▸ **Short task**
Extract every line of the material below and reproduce each one verbatim.

[Extracted records]
++++++++++++++++++++

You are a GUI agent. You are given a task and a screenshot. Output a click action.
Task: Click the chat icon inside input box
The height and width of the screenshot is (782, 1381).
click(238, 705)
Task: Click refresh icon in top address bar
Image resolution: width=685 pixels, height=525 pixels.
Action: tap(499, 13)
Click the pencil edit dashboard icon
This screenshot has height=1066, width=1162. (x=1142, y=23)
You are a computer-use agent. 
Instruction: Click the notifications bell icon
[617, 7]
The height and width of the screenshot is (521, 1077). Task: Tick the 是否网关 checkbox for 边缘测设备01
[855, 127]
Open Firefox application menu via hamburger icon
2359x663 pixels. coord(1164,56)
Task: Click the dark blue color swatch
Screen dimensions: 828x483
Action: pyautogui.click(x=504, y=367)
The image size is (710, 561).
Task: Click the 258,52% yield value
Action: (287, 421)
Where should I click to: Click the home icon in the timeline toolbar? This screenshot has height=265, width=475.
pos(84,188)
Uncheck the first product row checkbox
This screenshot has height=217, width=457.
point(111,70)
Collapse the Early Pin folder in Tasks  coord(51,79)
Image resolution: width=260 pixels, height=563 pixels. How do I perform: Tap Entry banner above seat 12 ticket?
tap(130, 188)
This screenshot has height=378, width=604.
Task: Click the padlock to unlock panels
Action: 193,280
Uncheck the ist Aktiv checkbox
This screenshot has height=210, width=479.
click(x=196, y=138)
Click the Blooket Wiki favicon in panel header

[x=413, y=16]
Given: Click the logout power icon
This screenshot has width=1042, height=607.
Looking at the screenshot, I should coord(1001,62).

++++++++++++++++++++

▸ **Completed task**
You are a GUI agent. You are given a task and a screenshot. Output a click action.
Task: Click the chat icon inside input box
The height and width of the screenshot is (782, 1381).
click(238, 705)
Task: Click refresh icon in top address bar
Image resolution: width=685 pixels, height=525 pixels.
Action: tap(499, 13)
Click the pencil edit dashboard icon
This screenshot has height=1066, width=1162. (x=1142, y=23)
You are a computer-use agent. 
Instruction: Click the notifications bell icon
[617, 7]
The height and width of the screenshot is (521, 1077). Task: Tick the 是否网关 checkbox for 边缘测设备01
[855, 127]
Open Firefox application menu via hamburger icon
2359x663 pixels. coord(1164,56)
Task: Click the dark blue color swatch
Screen dimensions: 828x483
Action: pyautogui.click(x=504, y=367)
The image size is (710, 561).
Task: Click the 258,52% yield value
Action: (287, 421)
Where should I click to: Click the home icon in the timeline toolbar? This screenshot has height=265, width=475.
pos(84,188)
Uncheck the first product row checkbox
This screenshot has height=217, width=457.
point(111,70)
Collapse the Early Pin folder in Tasks  coord(51,79)
Image resolution: width=260 pixels, height=563 pixels. How do I perform: Tap Entry banner above seat 12 ticket?
tap(130, 188)
This screenshot has height=378, width=604.
Task: Click the padlock to unlock panels
Action: 193,280
Uncheck the ist Aktiv checkbox
This screenshot has height=210, width=479.
click(x=196, y=138)
Click the Blooket Wiki favicon in panel header

[x=413, y=16]
Given: Click the logout power icon
This screenshot has width=1042, height=607.
Looking at the screenshot, I should coord(1001,62).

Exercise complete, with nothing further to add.